##### Material provided #####

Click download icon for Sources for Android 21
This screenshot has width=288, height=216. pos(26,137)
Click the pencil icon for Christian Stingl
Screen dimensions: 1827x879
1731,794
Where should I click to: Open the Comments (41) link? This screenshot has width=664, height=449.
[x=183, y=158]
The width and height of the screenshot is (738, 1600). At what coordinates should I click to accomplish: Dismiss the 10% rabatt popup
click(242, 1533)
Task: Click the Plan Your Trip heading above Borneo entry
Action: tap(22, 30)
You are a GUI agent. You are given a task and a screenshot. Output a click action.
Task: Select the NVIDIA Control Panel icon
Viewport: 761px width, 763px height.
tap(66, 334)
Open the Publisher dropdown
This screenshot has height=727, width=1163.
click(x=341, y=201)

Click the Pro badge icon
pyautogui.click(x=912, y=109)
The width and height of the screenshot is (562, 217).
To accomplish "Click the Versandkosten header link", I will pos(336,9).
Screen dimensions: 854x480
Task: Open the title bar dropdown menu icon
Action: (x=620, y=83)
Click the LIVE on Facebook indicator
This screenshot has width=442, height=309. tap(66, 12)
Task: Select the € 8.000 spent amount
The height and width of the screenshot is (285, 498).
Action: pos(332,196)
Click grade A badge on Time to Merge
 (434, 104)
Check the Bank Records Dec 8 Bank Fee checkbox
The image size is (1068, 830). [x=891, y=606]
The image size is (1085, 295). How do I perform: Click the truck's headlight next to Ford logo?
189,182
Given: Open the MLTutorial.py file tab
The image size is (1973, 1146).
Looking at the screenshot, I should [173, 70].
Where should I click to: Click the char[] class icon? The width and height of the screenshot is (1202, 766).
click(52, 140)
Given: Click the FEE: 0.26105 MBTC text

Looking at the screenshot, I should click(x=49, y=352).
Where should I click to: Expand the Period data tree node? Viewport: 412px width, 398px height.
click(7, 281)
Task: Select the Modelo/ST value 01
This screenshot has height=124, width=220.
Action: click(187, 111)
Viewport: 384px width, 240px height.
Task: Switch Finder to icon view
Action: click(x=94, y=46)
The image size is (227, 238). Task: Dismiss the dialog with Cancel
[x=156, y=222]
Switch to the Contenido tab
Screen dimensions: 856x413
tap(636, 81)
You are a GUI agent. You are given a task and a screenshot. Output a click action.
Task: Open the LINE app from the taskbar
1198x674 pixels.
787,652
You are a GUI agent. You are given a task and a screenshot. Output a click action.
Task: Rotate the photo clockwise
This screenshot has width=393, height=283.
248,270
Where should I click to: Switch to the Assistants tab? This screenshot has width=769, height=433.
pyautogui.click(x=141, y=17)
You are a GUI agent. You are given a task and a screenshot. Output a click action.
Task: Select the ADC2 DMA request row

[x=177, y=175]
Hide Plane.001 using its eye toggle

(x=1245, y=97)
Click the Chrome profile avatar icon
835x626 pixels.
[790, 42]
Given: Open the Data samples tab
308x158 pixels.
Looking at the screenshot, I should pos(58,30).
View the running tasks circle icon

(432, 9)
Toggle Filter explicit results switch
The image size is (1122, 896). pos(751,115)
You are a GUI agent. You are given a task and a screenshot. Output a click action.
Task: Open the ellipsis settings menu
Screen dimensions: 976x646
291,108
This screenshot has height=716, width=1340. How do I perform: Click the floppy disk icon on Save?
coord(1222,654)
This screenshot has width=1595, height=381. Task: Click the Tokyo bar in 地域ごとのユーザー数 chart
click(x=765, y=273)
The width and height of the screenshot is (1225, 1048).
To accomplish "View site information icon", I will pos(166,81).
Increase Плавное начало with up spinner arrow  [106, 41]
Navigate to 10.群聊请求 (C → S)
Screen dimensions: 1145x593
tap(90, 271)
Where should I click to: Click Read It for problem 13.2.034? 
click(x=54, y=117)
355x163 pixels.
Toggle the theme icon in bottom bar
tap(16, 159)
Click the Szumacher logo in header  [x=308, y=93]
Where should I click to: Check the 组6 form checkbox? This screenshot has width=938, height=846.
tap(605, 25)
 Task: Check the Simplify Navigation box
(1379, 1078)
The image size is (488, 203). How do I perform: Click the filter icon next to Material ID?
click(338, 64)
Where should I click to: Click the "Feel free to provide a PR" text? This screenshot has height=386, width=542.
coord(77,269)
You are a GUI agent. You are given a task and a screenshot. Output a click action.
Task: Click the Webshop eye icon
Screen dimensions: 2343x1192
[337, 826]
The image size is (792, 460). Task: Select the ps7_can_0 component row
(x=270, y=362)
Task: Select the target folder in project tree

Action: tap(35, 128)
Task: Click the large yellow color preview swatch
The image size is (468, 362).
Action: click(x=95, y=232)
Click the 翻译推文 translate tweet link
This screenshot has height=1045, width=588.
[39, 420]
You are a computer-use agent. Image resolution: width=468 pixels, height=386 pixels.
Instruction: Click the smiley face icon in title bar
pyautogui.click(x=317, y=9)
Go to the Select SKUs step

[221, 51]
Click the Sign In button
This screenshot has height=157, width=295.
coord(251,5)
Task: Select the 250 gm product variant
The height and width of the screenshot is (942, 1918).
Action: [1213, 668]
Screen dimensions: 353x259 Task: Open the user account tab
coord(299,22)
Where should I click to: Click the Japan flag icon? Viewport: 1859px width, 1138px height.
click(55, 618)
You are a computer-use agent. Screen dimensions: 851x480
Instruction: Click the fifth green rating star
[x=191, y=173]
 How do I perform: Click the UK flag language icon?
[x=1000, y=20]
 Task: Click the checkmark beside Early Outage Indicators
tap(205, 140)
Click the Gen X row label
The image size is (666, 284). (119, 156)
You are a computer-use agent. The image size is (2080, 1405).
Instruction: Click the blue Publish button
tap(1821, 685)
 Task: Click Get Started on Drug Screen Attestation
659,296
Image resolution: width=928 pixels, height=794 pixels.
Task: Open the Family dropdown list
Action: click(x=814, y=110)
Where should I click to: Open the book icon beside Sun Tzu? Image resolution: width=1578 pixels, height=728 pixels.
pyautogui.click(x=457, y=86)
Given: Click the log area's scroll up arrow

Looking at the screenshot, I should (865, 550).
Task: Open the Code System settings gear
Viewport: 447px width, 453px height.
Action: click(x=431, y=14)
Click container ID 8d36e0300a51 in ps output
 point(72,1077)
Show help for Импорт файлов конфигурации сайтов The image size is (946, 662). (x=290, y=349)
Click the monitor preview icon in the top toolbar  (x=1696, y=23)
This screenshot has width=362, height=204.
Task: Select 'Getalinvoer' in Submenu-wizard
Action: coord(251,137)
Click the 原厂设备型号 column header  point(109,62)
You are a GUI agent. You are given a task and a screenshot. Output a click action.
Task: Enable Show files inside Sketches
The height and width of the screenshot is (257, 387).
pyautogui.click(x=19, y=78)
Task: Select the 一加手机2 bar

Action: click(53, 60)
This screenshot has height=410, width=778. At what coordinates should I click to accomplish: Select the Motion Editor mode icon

#####

Direction
Switch "ellipsis" to "three-dot" in the lines between the ones holding "Toggle Filter explicit results switch" and "coord(1222,654)", inclusive. Return only those lines, with everything else left the same.

Result of this task
Toggle Filter explicit results switch
The image size is (1122, 896). pos(751,115)
You are a GUI agent. You are given a task and a screenshot. Output a click action.
Task: Open the three-dot settings menu
Screen dimensions: 976x646
291,108
This screenshot has height=716, width=1340. How do I perform: Click the floppy disk icon on Save?
coord(1222,654)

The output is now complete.